:: Records for processing ::
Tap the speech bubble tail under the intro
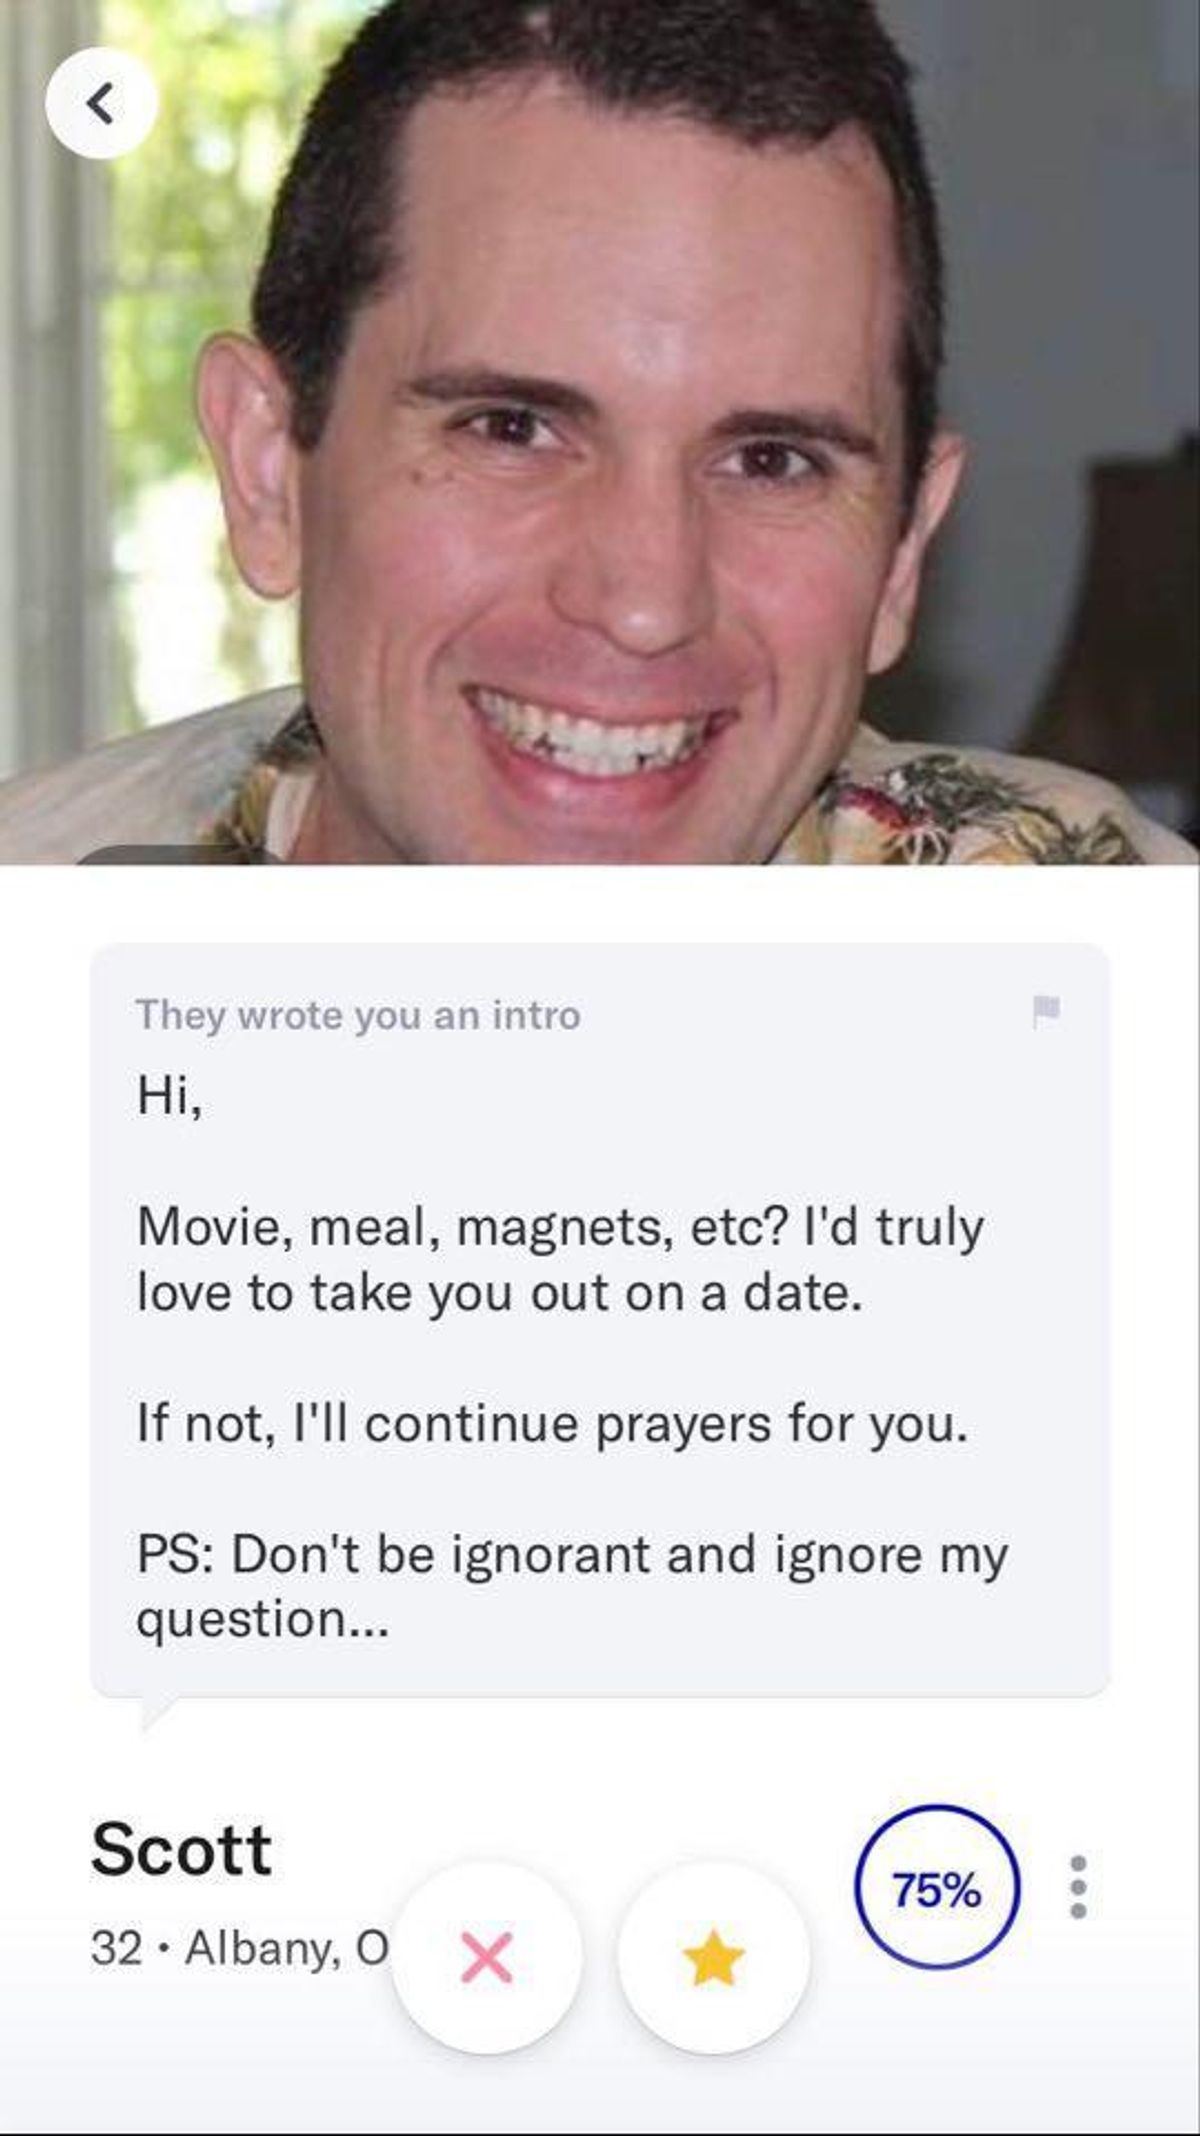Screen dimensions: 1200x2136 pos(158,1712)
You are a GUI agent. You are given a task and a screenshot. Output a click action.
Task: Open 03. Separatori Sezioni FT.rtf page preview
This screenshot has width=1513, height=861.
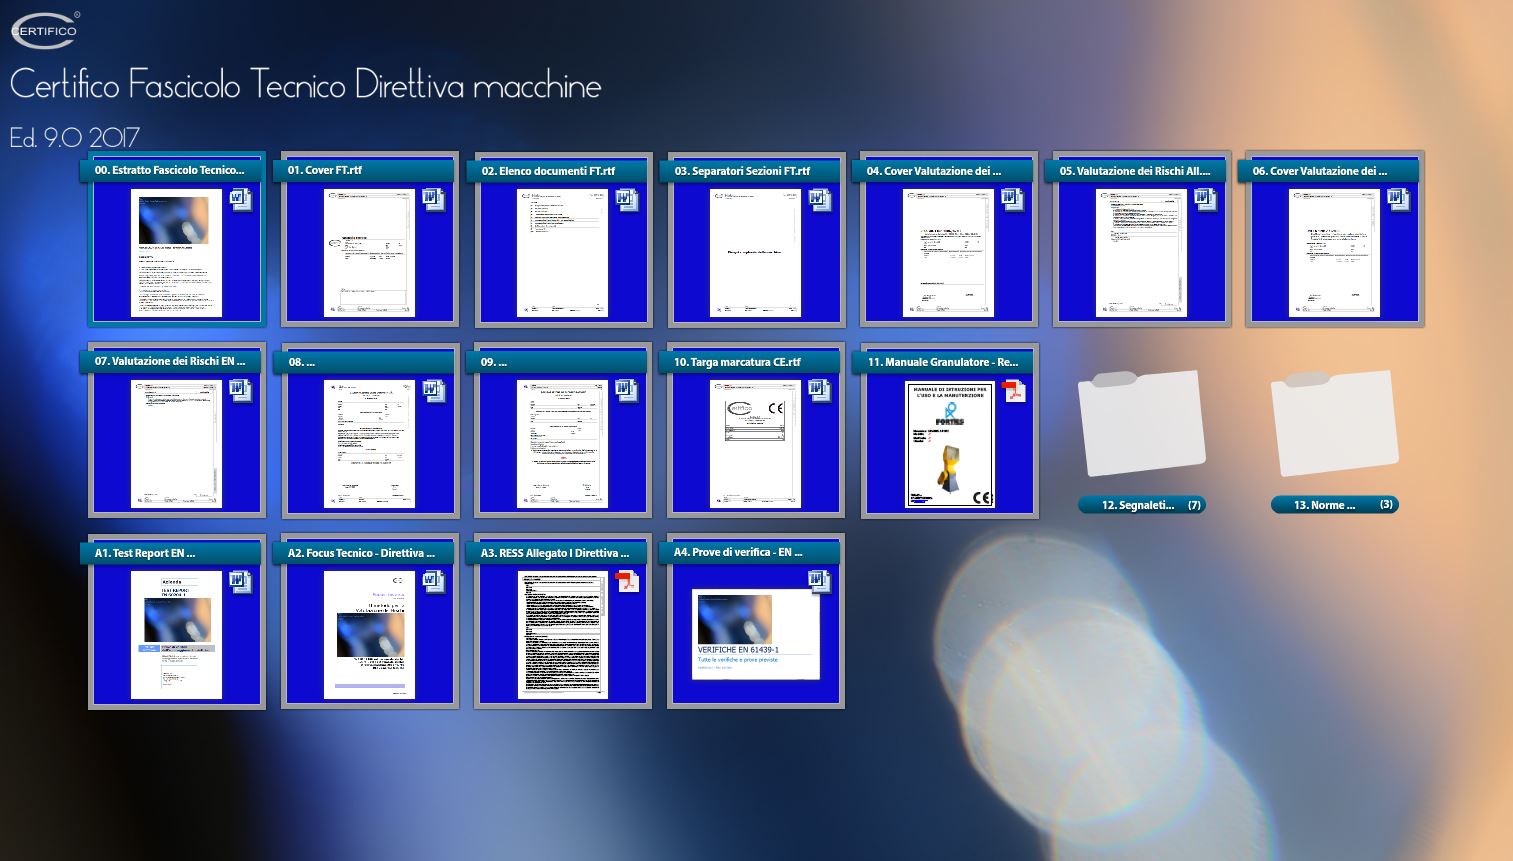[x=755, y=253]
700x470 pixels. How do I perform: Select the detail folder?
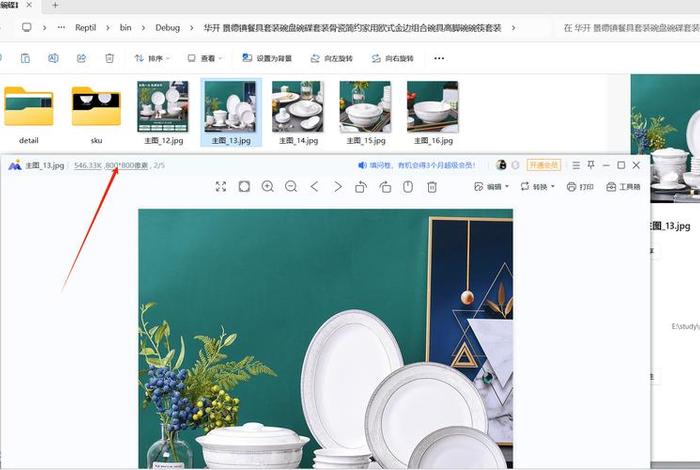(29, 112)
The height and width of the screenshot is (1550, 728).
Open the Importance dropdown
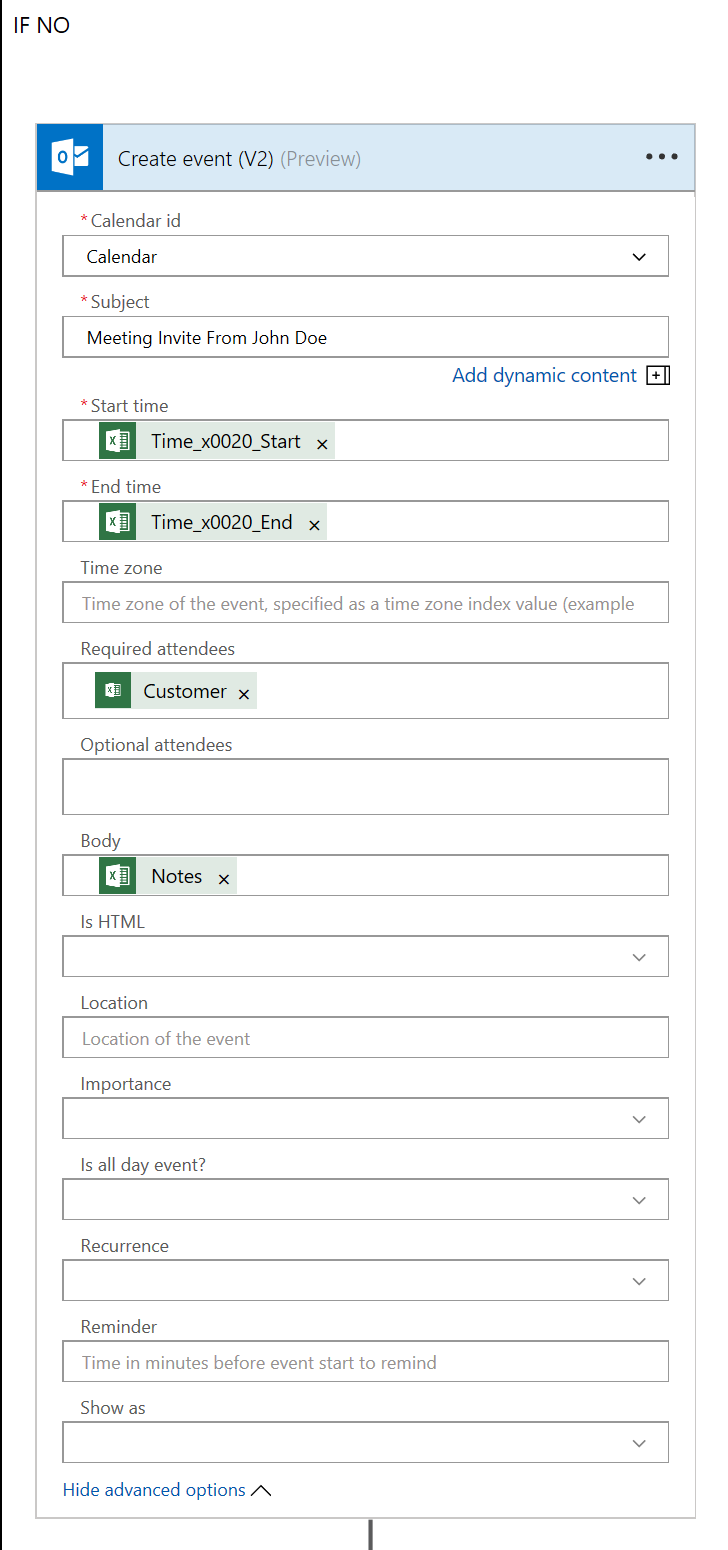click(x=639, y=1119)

:: The problem ::
In the records, the line containing "700x470 pixels. How" starts the span and the final line ends it. Output exactly that span, both ends included, with no pictures and nothing else.

:: Expected output ::
700x470 pixels. How do I perform: Select the detail folder?
(29, 112)
The height and width of the screenshot is (1550, 728).
Open the Importance dropdown
click(x=639, y=1119)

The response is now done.